--- Task directions ---
Reproduce exactly the lines of the listing from the one containing "You are a GUI" to its final line, both included.

══════════════════════════════

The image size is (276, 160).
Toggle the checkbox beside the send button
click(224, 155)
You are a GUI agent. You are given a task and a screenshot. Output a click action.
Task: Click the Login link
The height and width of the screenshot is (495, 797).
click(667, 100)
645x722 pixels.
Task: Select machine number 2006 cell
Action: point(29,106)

══════════════════════════════

--- Exercise output ---
You are a GUI agent. You are given a task and a screenshot. Output a click action.
Task: Click the Login link
The height and width of the screenshot is (495, 797).
click(667, 100)
645x722 pixels.
Task: Select machine number 2006 cell
Action: point(29,106)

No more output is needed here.